Instruções =>
1: Reproduza fielmente a passagem do texto sobre biografias que vai de "As vidas dos indivíduos são parte da história." até "entraves ou imposições.", incluindo este último trecho.
2: Reescreva de forma mais curta, ou em tópicos, o parágrafo do texto sobre biografias que começa com "O historiador não pede licença", preservando seus fatos principais.

Trecho da página =>

┄┄┄┄┄┄┄┄┄┄

Eles assinaram uma carta intitulada "Liberdade para as biografias". No texto, dizem que "as vidas dos indivíduos são parte da história" e que "a biografia não busca elogiar nem insultar, mas entender".

"As trajetórias pessoais não são uma mercadoria. O direito de escrever sobre elas não deve ser objeto de negociações ou de contratos comerciais. A mercantilização dos temas e dos personagens históricos compromete a independência do autor."

Para os acadêmicos, o Poder Judiciário já dispõe de mecanismos para punir abusos cometidos por biógrafos, dispensando assim a necessidade de uma censura prévia.

Em meio aos 200 nomes, estão dois imortais da Academia Brasileira de Letras: Alfredo Bosi e José Murilo de Carvalho.

O projeto de lei sobre biografias não autorizadas ganhou grande espaço nas discussões dos meios artístico e cultural depois que o grupo Procure Saber, fundado por grandes figuras da música popular brasileira, como Chico Buarque, Caetano Veloso e Roberto Carlos, se declarou contra a liberação, dizendo que ela violava a privacidade dos indivíduos. Leia abaixo a íntegra da carta dos acadêmicos e o nome dos 200 signatários.

`No momento em que a Justiça brasileira discute o estatuto legal das biografias e que um amplo debate sobre a liberdade de pesquisa e de divulgação se estabelece no País, nós -historiadores, escritores, intelectuais e acadêmicos- vimos a público para expressar nosso apoio aos seguintes princípios.

Liberdade para as biografias

As vidas dos indivíduos são parte da história. As biografias são, portanto, formas de entender a realidade e não podem ser objeto de nenhum limite ou interdição. Castrar a biografia significa ferir mortalmente a compreensão das sociedades.

O biógrafo deve poder interpretar seus personagens livremente, assim como o historiador escolhe e analisa os seus temas sem entraves ou imposições.

O historiador não pede licença ao Estado ou aos partidos para escrever a história política; não solicita a benção de Igrejas ou templos para expor sua visão sobre a história das religiões; não depende de empresas ou corporações para analisar o fenômeno econômico. Do mesmo modo, o biógrafo não pode estar submetido à autorização do biografado para falar de seu personagem.

A biografia não busca elogiar nem insultar, mas entender. O biógrafo deve ser livre para reconhecer e expor as virtudes e os defeitos dos atores da história, acima das sensibilidades pessoais ou dos interesses de qualquer natureza. A biografia pode ser inconveniente, mas jamais desonesta com os fatos.

O respeito à privacidade não pode sobrepor-se ao interesse coletivo em se conhecer o passado e o presente. Cabe ao biógrafo distinguir criteriosamente entre a exposição inútil da vida pessoal e os detalhes significantes para a explicação do contexto.

┄┄┄┄┄┄┄┄┄┄

Dados fornecidos =>
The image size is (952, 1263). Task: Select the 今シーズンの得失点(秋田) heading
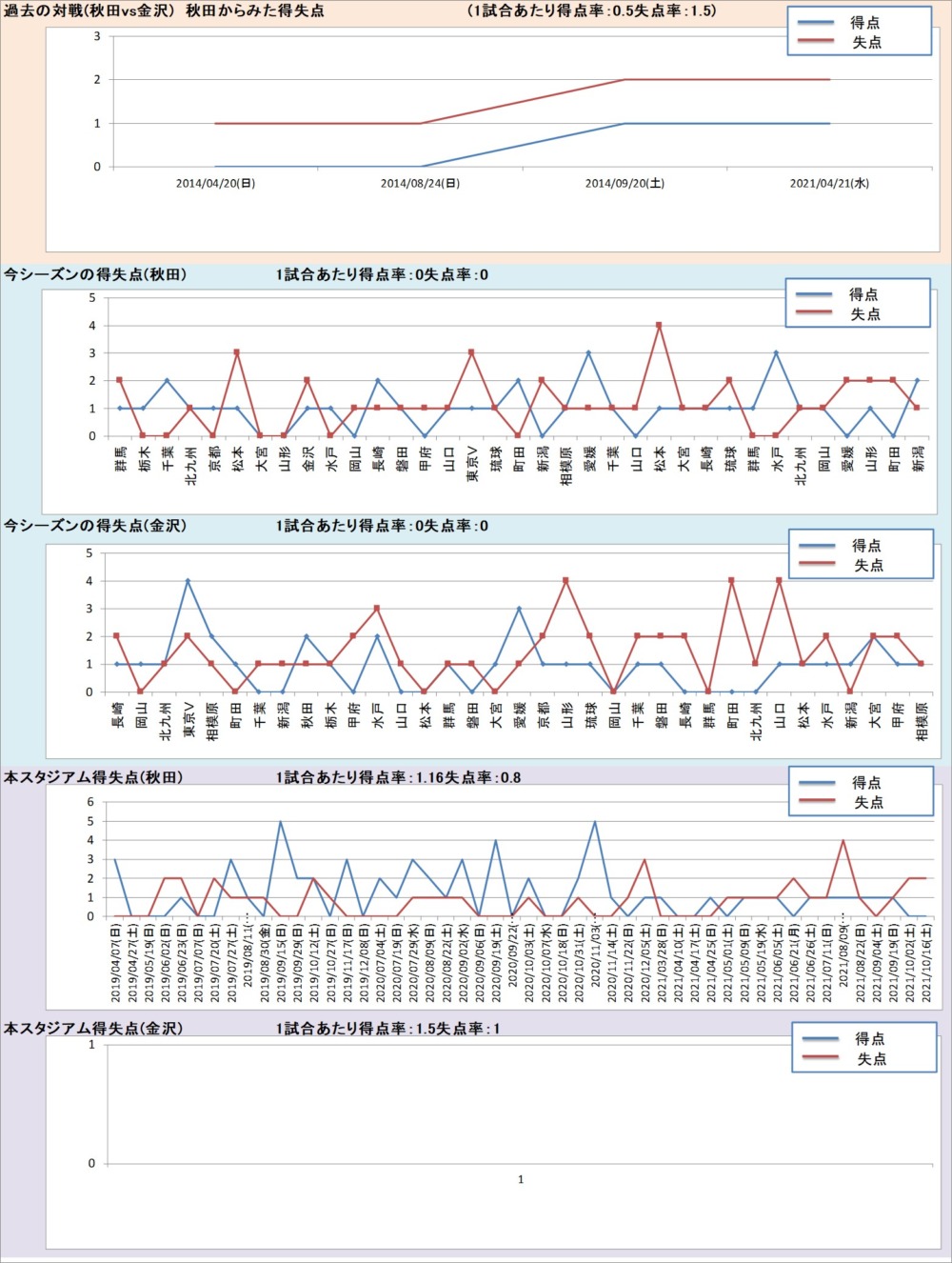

┄┄┄┄┄┄┄┄┄┄

Respostas por tarefa =>
1:
As vidas dos indivíduos são parte da história. As biografias são, portanto, formas de entender a realidade e não podem ser objeto de nenhum limite ou interdição. Castrar a biografia significa ferir mortalmente a compreensão das sociedades.

O biógrafo deve poder interpretar seus personagens livremente, assim como o historiador escolhe e analisa os seus temas sem entraves ou imposições.

2:
- O historiador escreve a história política sem pedir licença ao Estado ou aos partidos.
- Expõe sua visão da história das religiões sem a bênção de Igrejas ou templos.
- Analisa o fenômeno econômico sem depender de empresas ou corporações.
- Da mesma forma, o biógrafo não pode depender da autorização do biografado para falar dele.